§ What you are asked to do
Give the number of lines below that hold "will", and only that.

────────────────

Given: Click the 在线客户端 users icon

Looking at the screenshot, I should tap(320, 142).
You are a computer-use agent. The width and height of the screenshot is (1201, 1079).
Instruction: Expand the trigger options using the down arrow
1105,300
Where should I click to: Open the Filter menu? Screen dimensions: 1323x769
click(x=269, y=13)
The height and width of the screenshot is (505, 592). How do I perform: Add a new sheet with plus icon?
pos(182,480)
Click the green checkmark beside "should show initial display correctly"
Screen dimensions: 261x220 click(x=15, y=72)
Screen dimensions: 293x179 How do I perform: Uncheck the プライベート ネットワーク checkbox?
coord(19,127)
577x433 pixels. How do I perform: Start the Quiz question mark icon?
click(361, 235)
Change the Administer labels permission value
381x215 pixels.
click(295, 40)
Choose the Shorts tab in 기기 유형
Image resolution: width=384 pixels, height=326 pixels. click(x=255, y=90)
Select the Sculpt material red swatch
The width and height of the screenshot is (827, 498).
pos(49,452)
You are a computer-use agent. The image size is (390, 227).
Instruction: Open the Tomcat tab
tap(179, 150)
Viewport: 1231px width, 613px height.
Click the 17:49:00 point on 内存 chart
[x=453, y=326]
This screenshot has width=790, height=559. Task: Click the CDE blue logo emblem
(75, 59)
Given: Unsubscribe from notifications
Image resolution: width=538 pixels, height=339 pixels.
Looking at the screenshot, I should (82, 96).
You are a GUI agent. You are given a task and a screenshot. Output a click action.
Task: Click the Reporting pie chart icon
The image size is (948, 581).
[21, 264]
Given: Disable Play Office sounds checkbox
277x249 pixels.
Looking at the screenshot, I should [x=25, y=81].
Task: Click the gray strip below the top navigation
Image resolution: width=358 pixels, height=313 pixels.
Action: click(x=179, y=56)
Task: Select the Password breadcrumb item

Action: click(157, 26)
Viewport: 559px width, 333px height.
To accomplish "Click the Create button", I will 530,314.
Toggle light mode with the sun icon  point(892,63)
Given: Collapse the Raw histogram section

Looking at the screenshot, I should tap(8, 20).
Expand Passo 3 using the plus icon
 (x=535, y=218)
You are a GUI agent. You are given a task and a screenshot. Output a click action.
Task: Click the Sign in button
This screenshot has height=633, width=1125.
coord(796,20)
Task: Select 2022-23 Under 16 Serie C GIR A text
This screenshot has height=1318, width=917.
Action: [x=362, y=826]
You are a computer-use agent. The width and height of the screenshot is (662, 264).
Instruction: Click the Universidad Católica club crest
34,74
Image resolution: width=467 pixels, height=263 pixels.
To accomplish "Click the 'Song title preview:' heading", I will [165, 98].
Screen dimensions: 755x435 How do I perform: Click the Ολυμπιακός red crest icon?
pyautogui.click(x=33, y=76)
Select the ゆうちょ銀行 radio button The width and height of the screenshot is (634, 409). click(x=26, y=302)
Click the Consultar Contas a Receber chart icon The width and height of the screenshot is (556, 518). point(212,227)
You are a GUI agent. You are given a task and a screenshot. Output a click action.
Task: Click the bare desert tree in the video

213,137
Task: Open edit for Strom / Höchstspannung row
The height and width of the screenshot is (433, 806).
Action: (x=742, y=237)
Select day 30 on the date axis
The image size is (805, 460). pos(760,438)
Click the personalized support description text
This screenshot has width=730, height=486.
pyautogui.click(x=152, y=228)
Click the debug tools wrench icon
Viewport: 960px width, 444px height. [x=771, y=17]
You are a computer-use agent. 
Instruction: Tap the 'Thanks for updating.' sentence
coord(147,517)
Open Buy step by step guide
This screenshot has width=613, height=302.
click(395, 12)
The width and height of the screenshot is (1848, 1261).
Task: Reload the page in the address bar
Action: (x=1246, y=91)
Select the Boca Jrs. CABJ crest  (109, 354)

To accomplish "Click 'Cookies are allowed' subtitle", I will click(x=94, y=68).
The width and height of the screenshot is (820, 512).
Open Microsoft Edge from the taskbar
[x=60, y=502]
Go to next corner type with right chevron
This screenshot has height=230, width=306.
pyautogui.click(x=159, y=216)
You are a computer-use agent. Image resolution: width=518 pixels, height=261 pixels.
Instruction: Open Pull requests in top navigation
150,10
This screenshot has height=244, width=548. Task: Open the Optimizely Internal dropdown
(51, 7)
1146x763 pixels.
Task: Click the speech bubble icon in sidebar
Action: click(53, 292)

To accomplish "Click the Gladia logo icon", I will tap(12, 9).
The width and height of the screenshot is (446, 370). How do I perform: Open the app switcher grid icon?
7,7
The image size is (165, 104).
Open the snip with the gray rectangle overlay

────────────────

§ Exercise response
4